Emmanuelle Noirrit, Mélissa Buscato, Marion Dupuis, Bernard Payrastre, Coralie Fontaine, Jean-François Arnal and Marie-Cécile Valera
Estrogen–progestin therapy was previously considered as the standard of care for managing bothersome symptoms associated with menopause, but it increases risks of breast cancer and of thromboembolism. The combination of conjugated estrogen (CE) with bazedoxifene (BZA) named tissue-selective estrogen complex (TSEC) was designed to minimize or even abrogate the undesirable effects on breast, while maintaining the beneficial effects such as prevention of osteoporosis and suppression of climacteric symptoms. The risk on thromboembolism associated with TSEC is unknown, although the clinical available data are reassuring. The aim of this study was to define the impact of a chronic administration of CE, BZA or CE + BZA on hemostasis and thrombosis in ovariectomized mice. As expected, CE, but not BZA neither CE + BZA, induced uterine and vagina hypertrophy.

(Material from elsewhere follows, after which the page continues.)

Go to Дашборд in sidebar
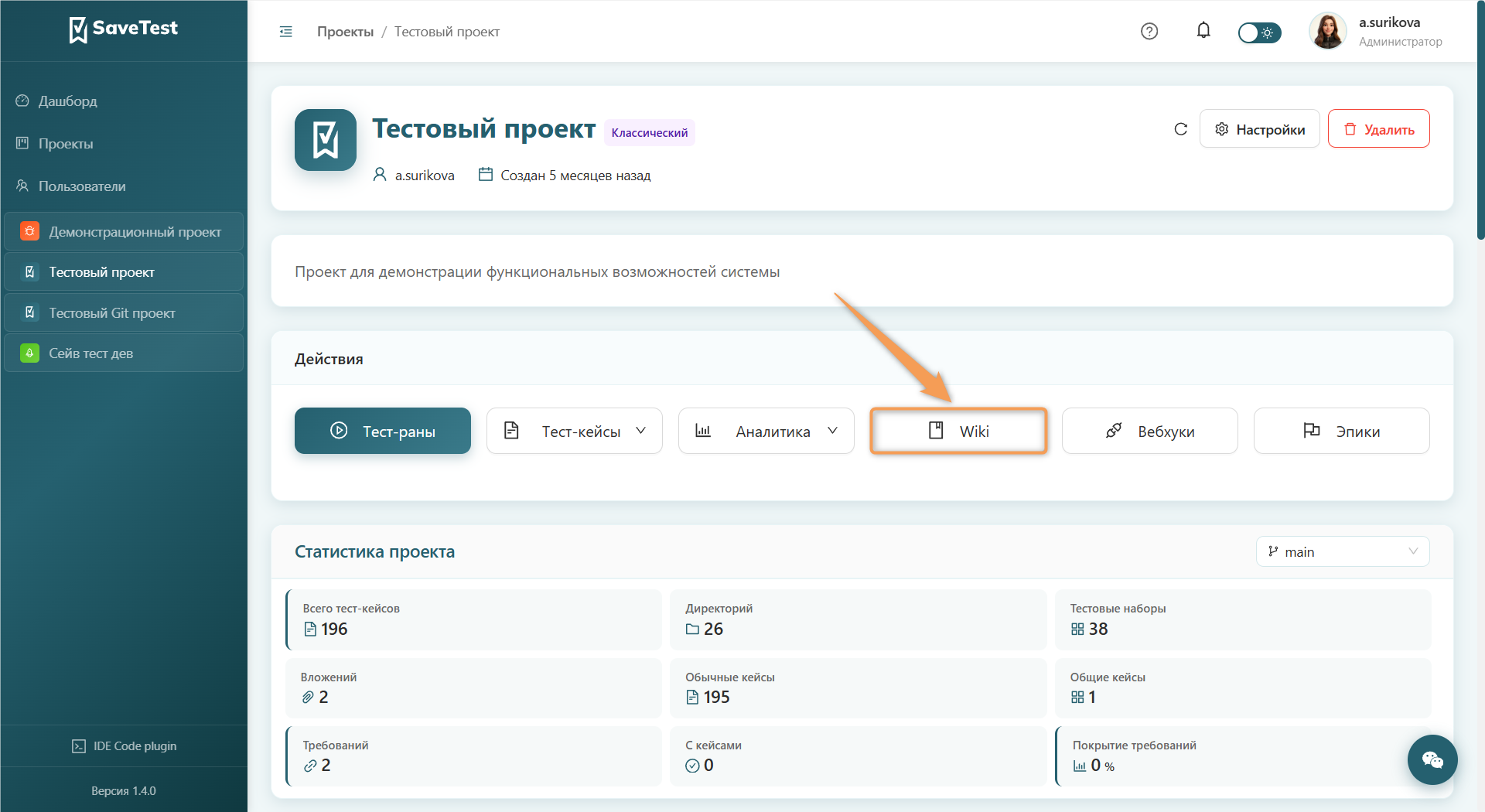1485x812 pixels. (68, 101)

As previously demonstrated for 17β-estradiol (E2), we found that CE (i) increased tail-bleeding time, (ii) prevented occlusive thrombus formation in injured carotid artery and (iii) protected against collagen/epinephrine-induced thromboembolism. Thus, whereas BZA antagonized CE action on reproductive tissues, it had no impact on the effect of CE on hemostasis, thromboembolism and arterial thrombosis in mice. CE + BZA shared the anti-thrombotic actions of CE in these mouse models. If a similar process is at work in women, CE combined with BZA could contribute to minimize the risk of thrombosis associated with hormone replacement therapy.